9 •Pernyataan•

8.7K 685 4
                                    

"Umur kamu berapa, Dis?" tanya Kei memecah keheningan.

Saat ini mereka masih duduk lesehan memakan bubur ayam langganan Kei. Kei mengetahui tempat ini dari Mami nya. Mami nya sering membelikan Kei bubur ayam yang paling enak menurut Kei.

"Dua puluh tiga, kamu?" tanya Adis.

"Dua puluh empat," jawab Kei.

Adis mengangguk. Mereka kembali terdiam dan menikmati sisa terakhir bubur ayam yang ada.

Kei mengambil tisu untuk membersihkan pinggir mulutnya. Mangkok buburnya sudah bersih. Kei selalu habis memakan bubur ayam kesukaannya.

Kei meletakkan kedua tangannya di atas meja sambil memperhatikan Adistia yang sedang makan. Adistia sendiri belum menyadari hal tersebut.

Kei tiba-tiba memegang kepalanya. Ia memejamkan mata sejenak untuk mengurangi rasa pusingnya. Bayangan itu kembali datang. Bayangan dimana ada dirinya dengan seorang wanita yang masih buram wajahnya di dalam bayangan tersebut.

Adis menghentikan aktivitasnya saat melihat gelagat Kei, "Kei, kamu gapapa?" tanya Adis dengan nada khawatir.

Kei menggeleng, masih dengan mata yang tertutup. Kei sedikit memijat kepalanya pelan. Bayangan itu seketika hilang dari pikiran Kei. Kei pun membuka matanya. Keringat dingin langsung muncul dari kening Kei.

Adis mengulurkan tangan memberikan tisu kepada Kei. Adis tersenyum miris saat melihat wajah Kei menjadi sedikit pucat.

"Kamu beneran gak papa?" tanya Adis kembali.

"Gapapa, Dis. Udah biasa kok," jawab Kei dengan senyum yang sedikit dipaksakan.
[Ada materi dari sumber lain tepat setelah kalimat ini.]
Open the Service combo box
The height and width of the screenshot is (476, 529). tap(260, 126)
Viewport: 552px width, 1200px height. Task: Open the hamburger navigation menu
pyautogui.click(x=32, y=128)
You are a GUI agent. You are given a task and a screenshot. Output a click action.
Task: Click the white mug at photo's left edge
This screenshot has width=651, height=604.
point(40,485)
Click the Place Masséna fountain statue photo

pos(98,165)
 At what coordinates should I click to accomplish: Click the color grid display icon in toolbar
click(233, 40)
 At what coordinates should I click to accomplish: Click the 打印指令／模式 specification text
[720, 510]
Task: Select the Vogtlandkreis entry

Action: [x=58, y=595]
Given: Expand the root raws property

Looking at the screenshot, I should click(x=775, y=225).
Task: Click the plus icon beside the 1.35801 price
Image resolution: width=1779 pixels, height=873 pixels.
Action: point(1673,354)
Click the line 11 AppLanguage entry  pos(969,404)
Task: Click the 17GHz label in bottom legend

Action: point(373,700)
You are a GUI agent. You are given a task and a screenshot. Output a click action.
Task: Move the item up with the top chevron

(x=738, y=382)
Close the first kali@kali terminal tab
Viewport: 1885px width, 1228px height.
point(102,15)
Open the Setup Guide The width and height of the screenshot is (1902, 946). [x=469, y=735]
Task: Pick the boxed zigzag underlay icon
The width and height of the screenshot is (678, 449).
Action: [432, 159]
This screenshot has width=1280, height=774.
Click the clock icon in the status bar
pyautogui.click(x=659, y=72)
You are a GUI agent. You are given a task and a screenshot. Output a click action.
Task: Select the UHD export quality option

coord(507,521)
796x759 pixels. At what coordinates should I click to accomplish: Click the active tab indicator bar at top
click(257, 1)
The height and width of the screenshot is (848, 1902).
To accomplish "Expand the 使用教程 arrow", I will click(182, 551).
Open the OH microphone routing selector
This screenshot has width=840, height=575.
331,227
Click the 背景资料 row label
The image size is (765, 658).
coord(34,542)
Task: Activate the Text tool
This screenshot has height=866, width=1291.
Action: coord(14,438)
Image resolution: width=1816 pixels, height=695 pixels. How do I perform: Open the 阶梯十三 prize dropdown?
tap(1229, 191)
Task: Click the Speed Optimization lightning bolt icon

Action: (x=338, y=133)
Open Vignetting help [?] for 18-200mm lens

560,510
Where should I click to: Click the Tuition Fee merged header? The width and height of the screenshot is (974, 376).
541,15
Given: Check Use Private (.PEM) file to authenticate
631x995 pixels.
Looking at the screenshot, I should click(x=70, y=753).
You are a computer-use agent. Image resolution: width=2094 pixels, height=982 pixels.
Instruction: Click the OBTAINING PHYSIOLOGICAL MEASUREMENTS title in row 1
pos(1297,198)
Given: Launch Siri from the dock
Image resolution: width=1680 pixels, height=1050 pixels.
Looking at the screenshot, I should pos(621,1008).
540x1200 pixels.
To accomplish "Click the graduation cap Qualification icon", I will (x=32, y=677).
Ia masih merasa sedikit pusing, namun tidak separah yang tadi.

"Kamu udah selesai makan?" tanya Kei kepada Adis.

Adis mengangguk, "Udah,"

"Saya bayar dulu ya," ujar Kei. Adistia hanya mengangguk.

Kei berdiri dan menghampiri penjual bubur ayam, "Pak, berapa semuanya?" tanya Kei.

"Bubur dua sama es teh nya dua ya, Mas Kei,"

"Iya, Pak," jawab Kei sembari mengeluarkan dompetnya.

"Dua puluh lima ribu, Mas," ujar penjual bubur ayam.

"Ini ya, Pak," ucap Kei sambil memberi uang kepada pak penjual buryam.

"Makasih ya, Mas. Jangan sungkan kesini lagi,"

"Pasti, Pak,"

"Itu calonnya ya Mas Kei?" tanya bapak penjual buryam.

Kei tersenyum, "Doain aja ya, Pak. Masih diusahakan ini," jawab Kei.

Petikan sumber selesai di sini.